Are you one of those types who needs a funky beat blasting in your ears in order to keep motivated for your run?
Or, I do in certain settings.
Like when I am surrounded by things I do not find particularly beautiful such as grey buildings, traffic lights and smelly streets. Or when the noise around me is more disturbing than relaxing. Or when I know there’s a rather big chance of meeting a monkey, my downright greatest fear, behind every turn I take or bush I pass.
But then there are times when I do not need music to get this motivation. When, contrary to the situations mentioned above, I like what’s around me. I want to see it, feel it, smell it and hear it. I want to be part of it rather than separated from it.
And that’s when I am running out in the wild, whether it is in the mountains, forest or countryside.
The filmmakers at Duct Tape Then Beer capture this feeling beautifully in the short film Silence, where ultra trail runner Adam Campbell leaves his routine-based job in the city to seek the silence of running in the mountains.
The story is not far from the truth.

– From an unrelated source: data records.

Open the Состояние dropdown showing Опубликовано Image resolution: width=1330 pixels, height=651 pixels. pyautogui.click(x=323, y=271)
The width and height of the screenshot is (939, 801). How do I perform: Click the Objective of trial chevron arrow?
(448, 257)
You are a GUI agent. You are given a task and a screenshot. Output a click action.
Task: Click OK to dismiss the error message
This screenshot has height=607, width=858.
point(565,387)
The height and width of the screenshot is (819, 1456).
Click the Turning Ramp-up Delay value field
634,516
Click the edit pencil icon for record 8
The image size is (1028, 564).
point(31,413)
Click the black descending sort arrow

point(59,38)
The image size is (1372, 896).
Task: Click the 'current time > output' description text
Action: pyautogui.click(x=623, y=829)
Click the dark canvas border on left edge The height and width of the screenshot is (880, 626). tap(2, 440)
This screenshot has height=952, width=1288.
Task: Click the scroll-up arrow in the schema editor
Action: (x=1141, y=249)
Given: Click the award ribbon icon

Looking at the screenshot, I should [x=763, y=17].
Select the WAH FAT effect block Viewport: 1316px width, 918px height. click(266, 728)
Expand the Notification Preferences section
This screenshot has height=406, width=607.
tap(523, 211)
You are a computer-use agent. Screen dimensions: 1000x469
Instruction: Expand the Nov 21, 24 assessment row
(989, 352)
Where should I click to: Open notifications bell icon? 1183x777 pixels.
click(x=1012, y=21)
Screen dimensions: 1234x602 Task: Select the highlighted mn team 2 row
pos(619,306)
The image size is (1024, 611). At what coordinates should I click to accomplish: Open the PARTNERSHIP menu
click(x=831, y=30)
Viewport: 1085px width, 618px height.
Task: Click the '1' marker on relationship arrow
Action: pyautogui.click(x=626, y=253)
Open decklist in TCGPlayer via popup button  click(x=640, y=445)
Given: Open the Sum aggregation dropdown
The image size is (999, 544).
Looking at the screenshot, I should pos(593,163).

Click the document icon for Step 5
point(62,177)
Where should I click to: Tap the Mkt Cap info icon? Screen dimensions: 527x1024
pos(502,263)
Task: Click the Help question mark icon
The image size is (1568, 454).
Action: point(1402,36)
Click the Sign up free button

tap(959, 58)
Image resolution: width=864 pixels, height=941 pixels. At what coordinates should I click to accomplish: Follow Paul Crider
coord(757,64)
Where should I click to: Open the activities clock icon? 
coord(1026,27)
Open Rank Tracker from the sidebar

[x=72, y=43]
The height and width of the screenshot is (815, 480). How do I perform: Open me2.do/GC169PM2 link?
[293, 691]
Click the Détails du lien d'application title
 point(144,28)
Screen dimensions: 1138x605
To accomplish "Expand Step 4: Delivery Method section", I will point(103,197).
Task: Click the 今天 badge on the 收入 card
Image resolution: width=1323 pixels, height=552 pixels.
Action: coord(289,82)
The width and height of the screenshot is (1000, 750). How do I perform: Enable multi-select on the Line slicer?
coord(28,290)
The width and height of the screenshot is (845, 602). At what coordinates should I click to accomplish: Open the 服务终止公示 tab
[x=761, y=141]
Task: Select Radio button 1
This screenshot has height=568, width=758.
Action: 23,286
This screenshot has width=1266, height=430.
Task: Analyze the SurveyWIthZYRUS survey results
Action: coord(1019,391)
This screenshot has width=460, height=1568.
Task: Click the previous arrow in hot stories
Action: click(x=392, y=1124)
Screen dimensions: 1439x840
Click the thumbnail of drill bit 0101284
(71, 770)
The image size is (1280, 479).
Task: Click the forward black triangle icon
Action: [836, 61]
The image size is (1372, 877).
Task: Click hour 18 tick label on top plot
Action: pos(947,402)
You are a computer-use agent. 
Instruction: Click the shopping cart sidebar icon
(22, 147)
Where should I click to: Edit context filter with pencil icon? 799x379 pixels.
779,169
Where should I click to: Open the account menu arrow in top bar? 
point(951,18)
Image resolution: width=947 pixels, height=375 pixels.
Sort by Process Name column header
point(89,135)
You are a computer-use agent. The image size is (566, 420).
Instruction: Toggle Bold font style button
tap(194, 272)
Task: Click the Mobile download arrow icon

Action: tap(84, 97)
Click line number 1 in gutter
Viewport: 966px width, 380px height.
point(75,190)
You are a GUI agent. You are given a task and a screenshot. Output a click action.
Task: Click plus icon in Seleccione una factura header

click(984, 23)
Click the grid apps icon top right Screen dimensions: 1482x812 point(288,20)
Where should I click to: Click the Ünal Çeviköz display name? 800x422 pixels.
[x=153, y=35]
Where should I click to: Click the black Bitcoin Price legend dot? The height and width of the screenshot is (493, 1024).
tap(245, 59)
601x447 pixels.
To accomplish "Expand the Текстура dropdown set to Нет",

Mr. Campbell, who holds the world record in running the fastest marathon in a business suit, did in fact quit his job as a lawyer to follow his passion of running full-time (clearly, the combination of running and wearing a suit didn’t go too well and a choice had to be made…).
It’s a film without words, highlighting the contrasts between the city and the outdoors, noise and silence, routine and freedom, a life with and without passion. It seeks to explain why people find peace in the outdoors and why they cannot live without it.
I am no ultra trail runner and will most probably stick with my moderate 10k runs. But I do love running in the outdoors more than anywhere else and Silence reminds me of why.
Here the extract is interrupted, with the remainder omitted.